▶ [What to work on]:
Please translate this sentence from the abstract on second harmonic generation into Spanish: "A modified formula that includes electric and magnetic contributions is proposed to predict the SHG enhancement from ADMs."

▶ [Document extract]:
+ + + +

Second harmonic generation from an individual all-dielectric nanoparticle: resonance enhancement versus particle geometry

Abstract

Nonlinear optical (NLO) nanostructures have played important roles in frequency conversion, optical switching, information storage and biomedical imaging. Although previous designs have focused on photonic crystals and metal plasmonic nanostructures, complex structure, large ohmic loss and Joule heating greatly hinder their practical applications. Beyond photonic crystals and metal plasmonic nanostructures, all-dielectric materials (ADMs) bring new ways to generate NLO behavior at subwavelength scales. We, for the first time to our knowledge, demonstrate irregular-geometry induced second harmonic generation (SHG) enhancement from an individual all-dielectric SiC nanoparticle. SHG conversion efficiency of single irregular-geometry SiC nanoparticles increases to 10⁻⁵ under an average excitation power of 6 mW at 880 nm excitation, thirtyfold higher than that of SiC nanosphere. We also establish that not only electric dipole mode but also magnetic dipole mode can exist in the vicinity of nanoparticles in mid-refractive (2 < n < 3) ADMs, and the stronger enhancement of the magnetic response induced by the irregular-geometry makes a great contribution to the SHG enhancement. A modified formula that includes electric and magnetic contributions is proposed to predict the SHG enhancement from ADMs. This discovery makes geometry-tuning all-dielectric nanoparticles promising in NLO nanostructures of nanophotonics in the future.

+ + + +

▶ [Extracted data]:
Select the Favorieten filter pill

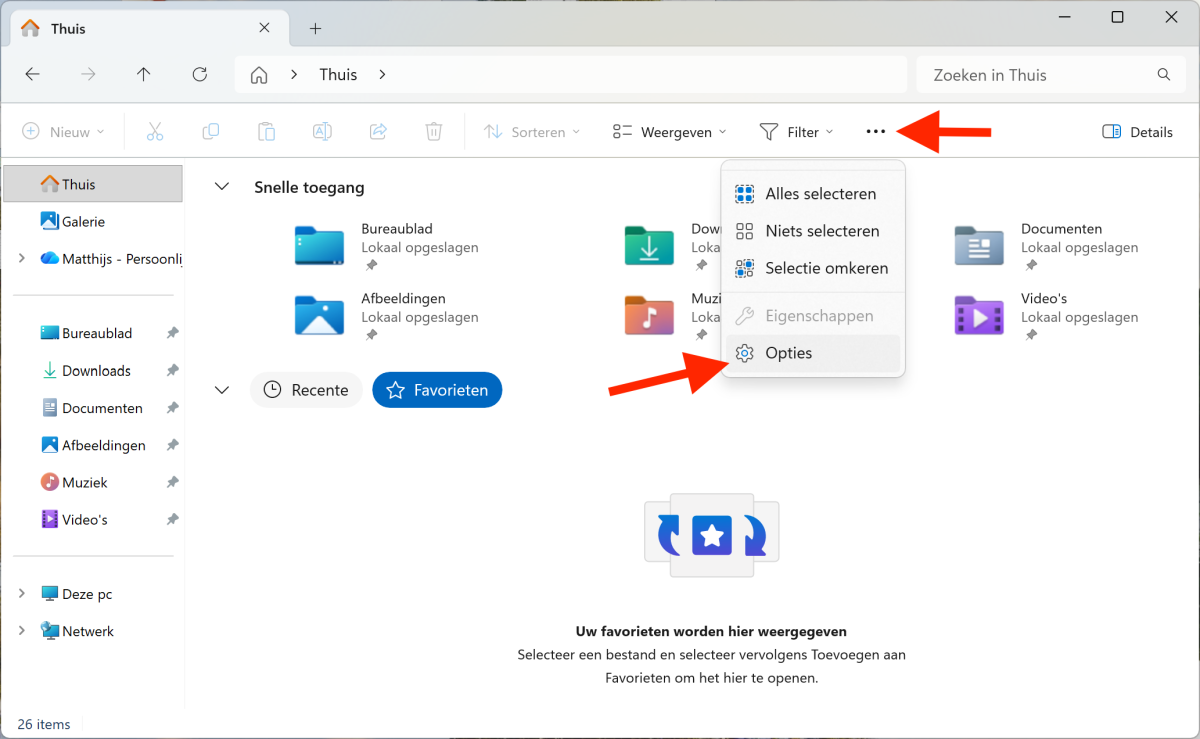coord(437,390)

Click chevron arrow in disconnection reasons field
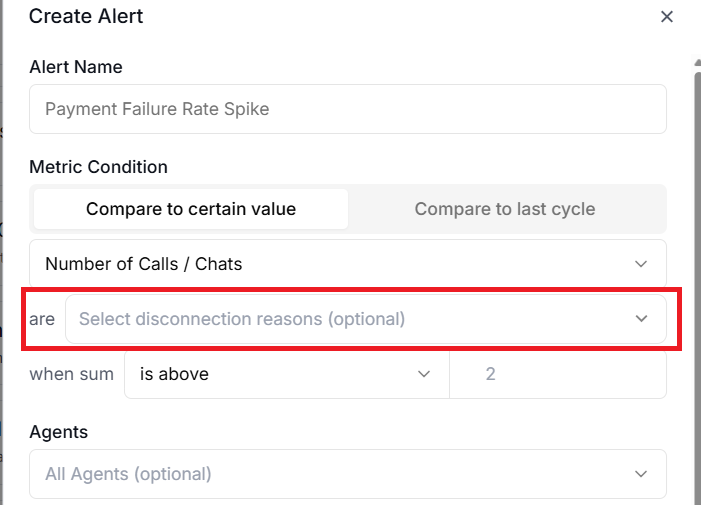pos(641,319)
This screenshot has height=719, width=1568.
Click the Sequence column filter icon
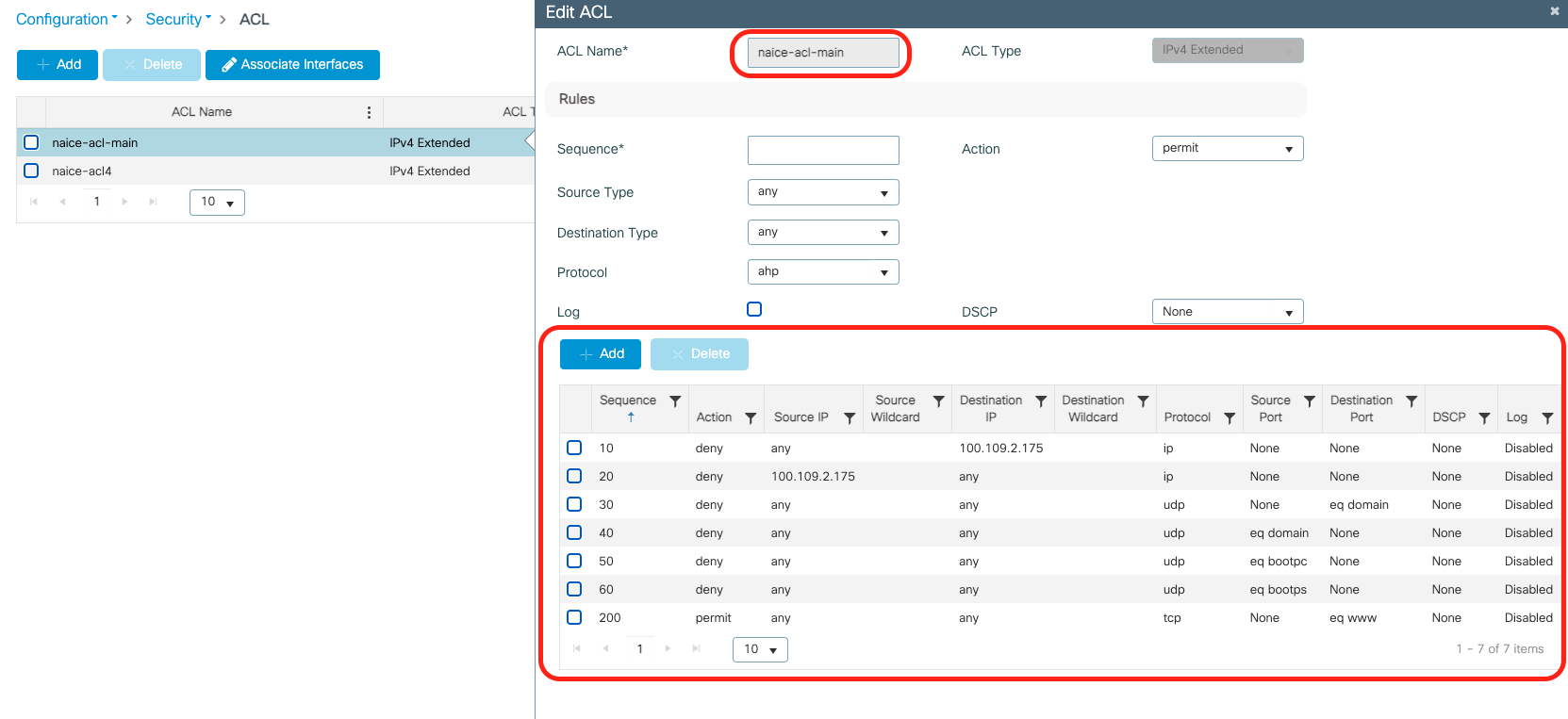coord(675,401)
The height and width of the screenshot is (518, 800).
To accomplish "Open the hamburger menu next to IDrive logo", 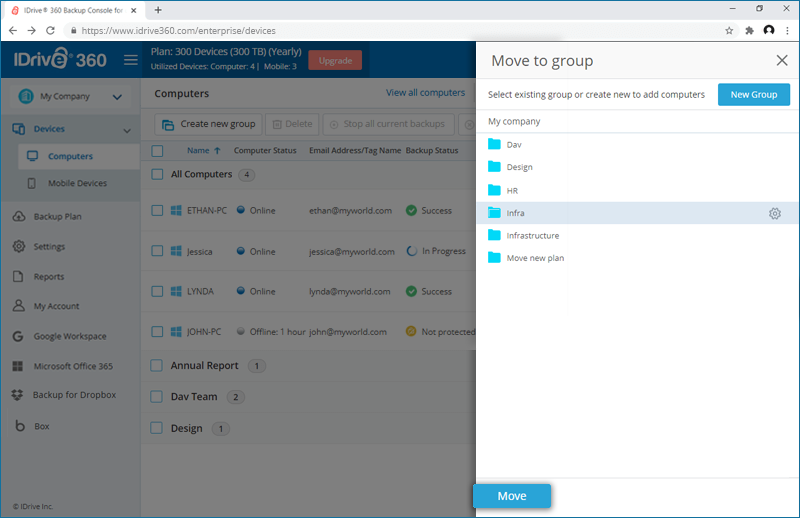I will pos(130,60).
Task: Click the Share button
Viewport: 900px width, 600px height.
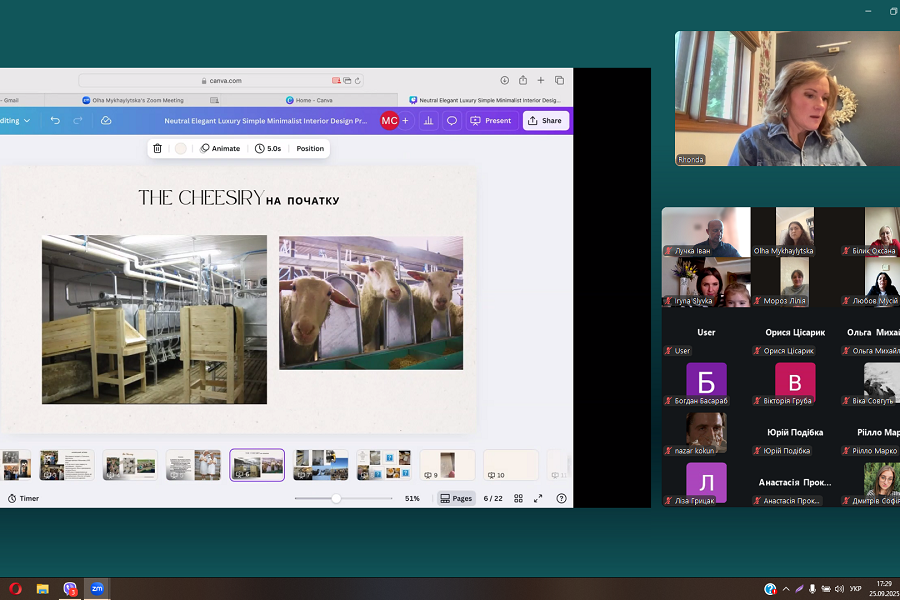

+ + + +

▶ [Answer to this exercise]:
Se propone una fórmula modificada que incluye las contribuciones eléctricas y magnéticas para predecir el aumento de la SHG en los ADM.